President Emmerson Mnangagwa is tightening his grip on Zimbabwe by launching a harsh crackdown on civil society, students, and the opposition ahead of next month’s Southern African Development Community (SADC) summit in Harare. While the regime pours millions into roads, villas, buses, and hotel upgrades to impress regional leaders, it is also silencing its own people with brutal police force and unjust laws.
This summit is not just about regional cooperation—it is a desperate attempt by Mnangagwa to gain legitimacy after the SADC observer mission rejected last year’s deeply flawed election. Instead of addressing electoral concerns, Mnangagwa has chosen to muzzle dissent, jail critics, and present a polished lie to the SADC community.

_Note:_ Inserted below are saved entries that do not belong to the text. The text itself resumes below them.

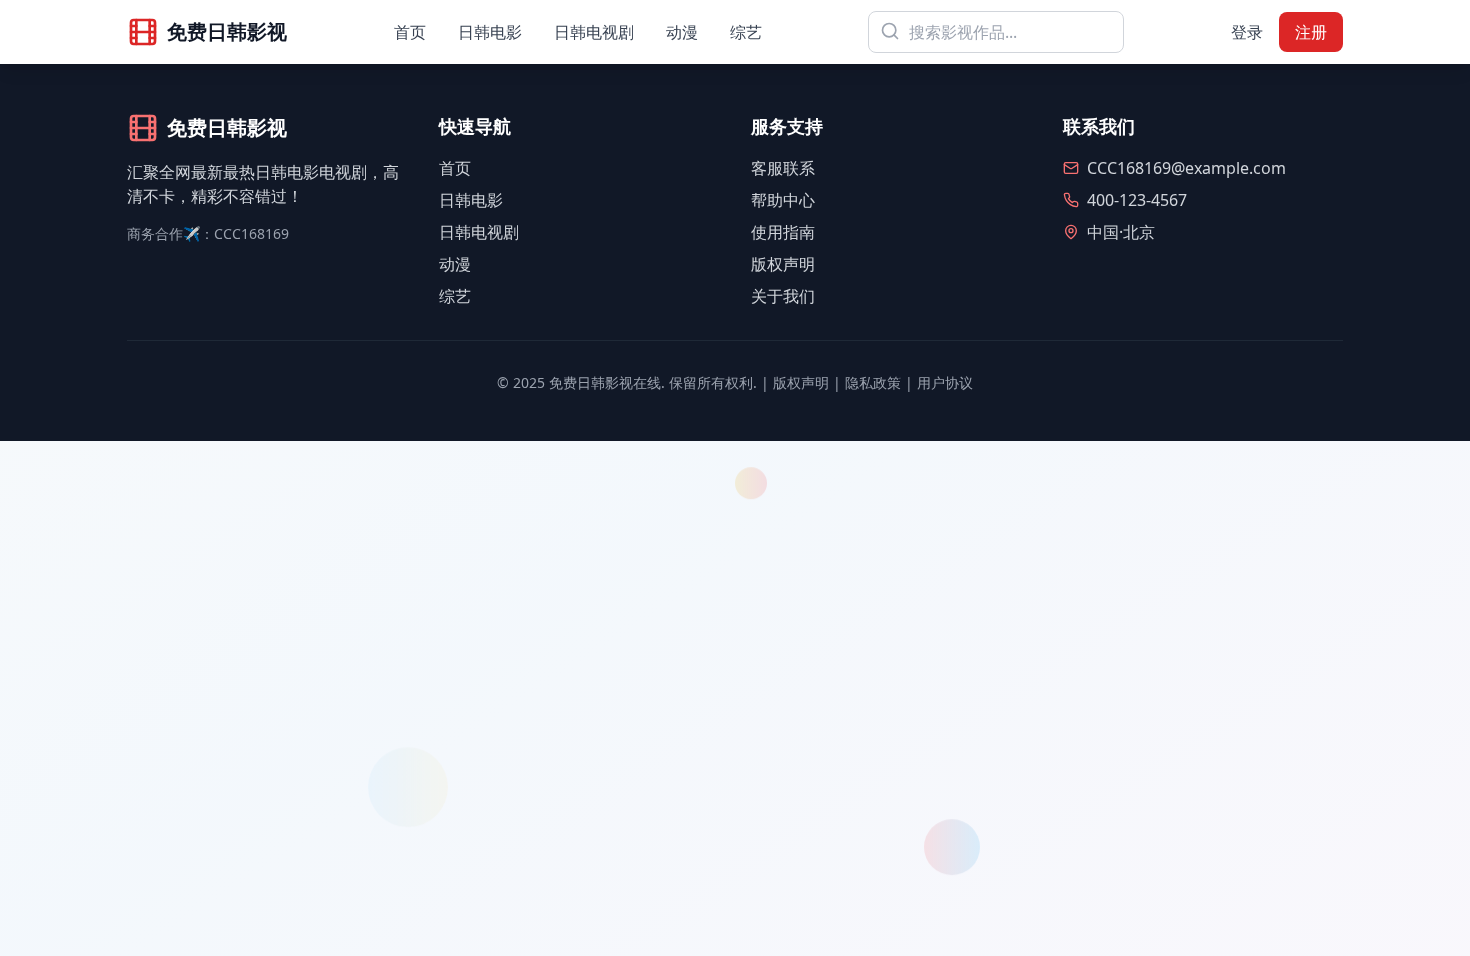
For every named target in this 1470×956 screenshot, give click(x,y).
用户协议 (945, 382)
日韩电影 (490, 32)
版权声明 (783, 264)
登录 (1247, 32)
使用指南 (783, 232)
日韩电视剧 (594, 32)
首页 (410, 32)
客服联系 (783, 168)
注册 (1311, 32)
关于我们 (783, 296)
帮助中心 (783, 200)
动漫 (682, 32)
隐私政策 (873, 382)
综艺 (746, 32)
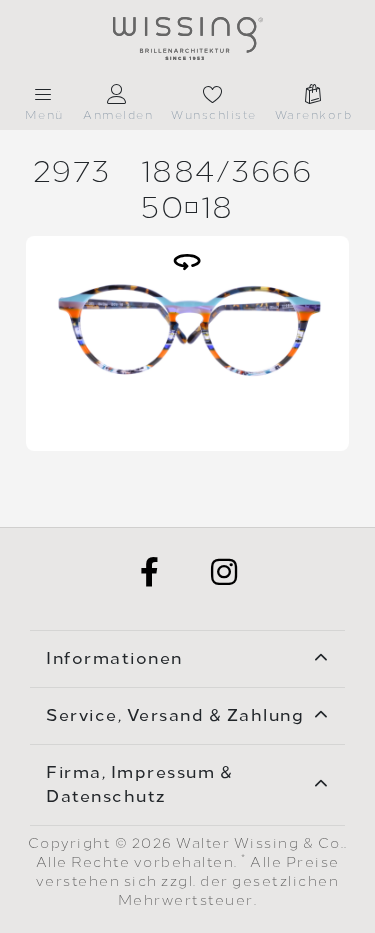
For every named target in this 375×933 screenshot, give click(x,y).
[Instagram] (225, 572)
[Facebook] (151, 572)
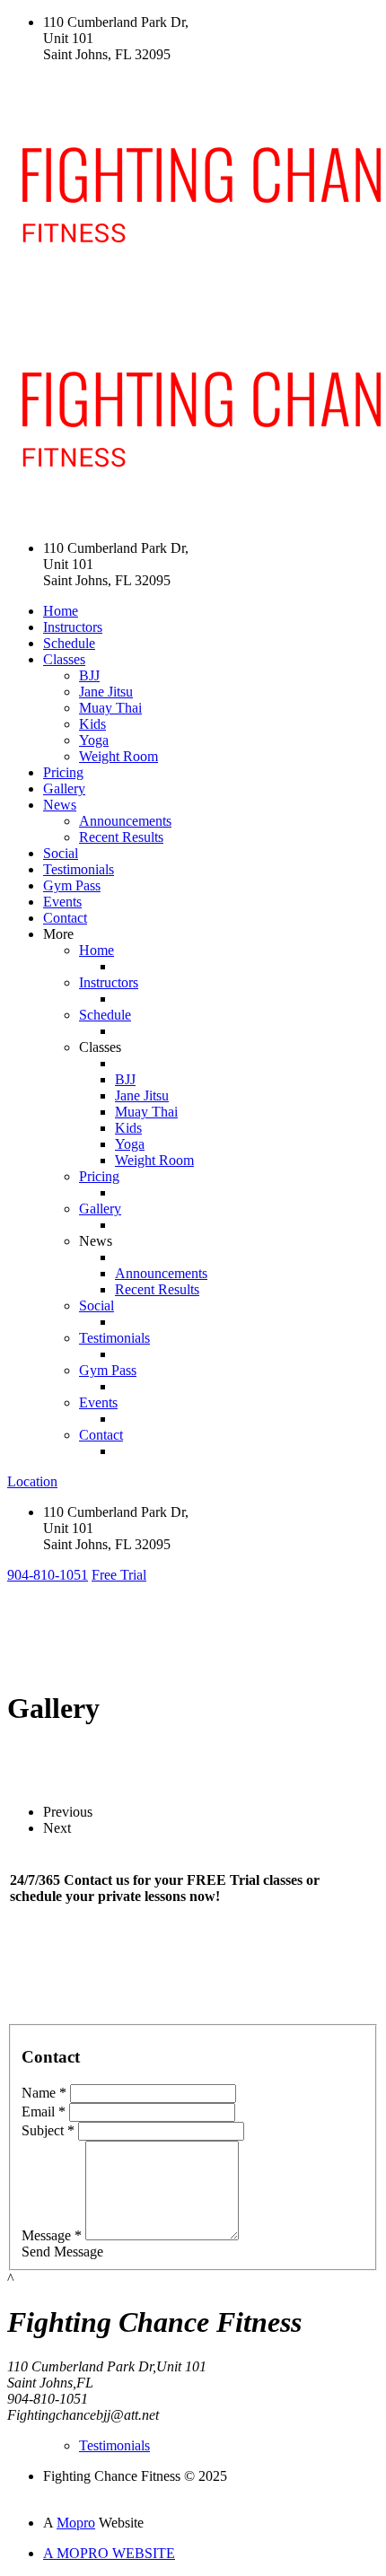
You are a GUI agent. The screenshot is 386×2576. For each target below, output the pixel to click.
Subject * (48, 2130)
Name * (44, 2092)
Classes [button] (64, 659)
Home (60, 610)
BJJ (89, 675)
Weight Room (118, 756)
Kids (92, 724)
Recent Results (121, 837)
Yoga (94, 740)
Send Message (62, 2251)
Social (60, 853)
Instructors (72, 627)
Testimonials (78, 869)
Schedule (69, 643)
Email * (44, 2111)
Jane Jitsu (106, 691)
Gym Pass (72, 885)
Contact (65, 917)
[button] (47, 1574)
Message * (52, 2235)
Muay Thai (110, 707)
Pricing (63, 772)
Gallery (64, 788)
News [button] (59, 804)
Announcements (125, 820)
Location (32, 1481)
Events (62, 901)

Last week, a peaceful Zimbabwe National Students Union (ZINASU) meeting was violently attacked by police at the ZESA National Training Centre in Harare. Students were gathered to discuss internal matters—not to protest—but they were beaten, arrested, and dragged to police cells. These are young Zimbabweans exercising their constitutional right to assembly, yet Mnangagwa sees them as threats that must be crushed.
This comes on the heels of a growing pattern of repression. Former MP and minister Jameson Timba and 77 others were arrested for holding a simple braai to commemorate the Soweto Uprising on June 16. Tear gas, torture, and baseless charges followed. These young people did not commit crimes—they gathered to remember history. In Mnangagwa’s Zimbabwe, memory itself is dangerous.
Meanwhile, opposition leader Job Sikhala, a man who spent 595 days in prison for nothing, has finally been cleared. The High Court recently dismissed his bogus convictions, yet the damage is already done. He lost nearly two years of his life to political imprisonment, and his case is just one example of how far the regime is willing to go to silence dissent.
Even as the courts start to push back, the Mnangagwa regime is entrenching authoritarian rule. The so-called “Patriotic Act,” a new addition to the criminal law code, punishes Zimbabweans for engaging with foreign governments or speaking against the regime. It’s a law meant to terrorize critics, activists, and journalists into silence—and it’s already having an effect.
The strategy is clear: silence all opposition, avoid embarrassment during the SADC summit, and secure the image of a “stable” Zimbabwe for international audiences. But there is nothing stable about locking up mothers with babies, jailing students for meetings, or brutalizing citizens for remembering Youth Day.
The streets of Harare are being swept clean—not of litter, but of human rights. Protesters are arrested before they even speak. Homes are raided. Political gatherings are outlawed. The country has become a police state disguised as a democracy.
Mnangagwa hopes that shiny roads and refurbished hotels will blind the SADC leaders to the suffering of the people. He wants them to ignore the fact that his government is criminalizing peaceful assembly and weaponizing the law against citizens. But the people of Zimbabwe see the truth—and so should the world.
The international community must speak out. SADC must refuse to be used as a stage for lies. Regional leaders must not turn a blind eye to repression just because the floors are polished and the buses are new. The real Zimbabwe is in the cells, in the courtrooms, in the bruises of students and the silenced cries of a mother jailed with her baby.
The people of Zimbabwe are watching. They know that legitimacy does not come from motorcades or summit speeches—it comes from respect for the constitution, for freedom, and for life itself. Mnangagwa may try to bury dissent under concrete and fear, but he cannot erase it.
This summit should not be a celebration. It should be a reckoning.
Let the world see Mnangagwa’s golden roads—and the bloodstains he’s trying to cover.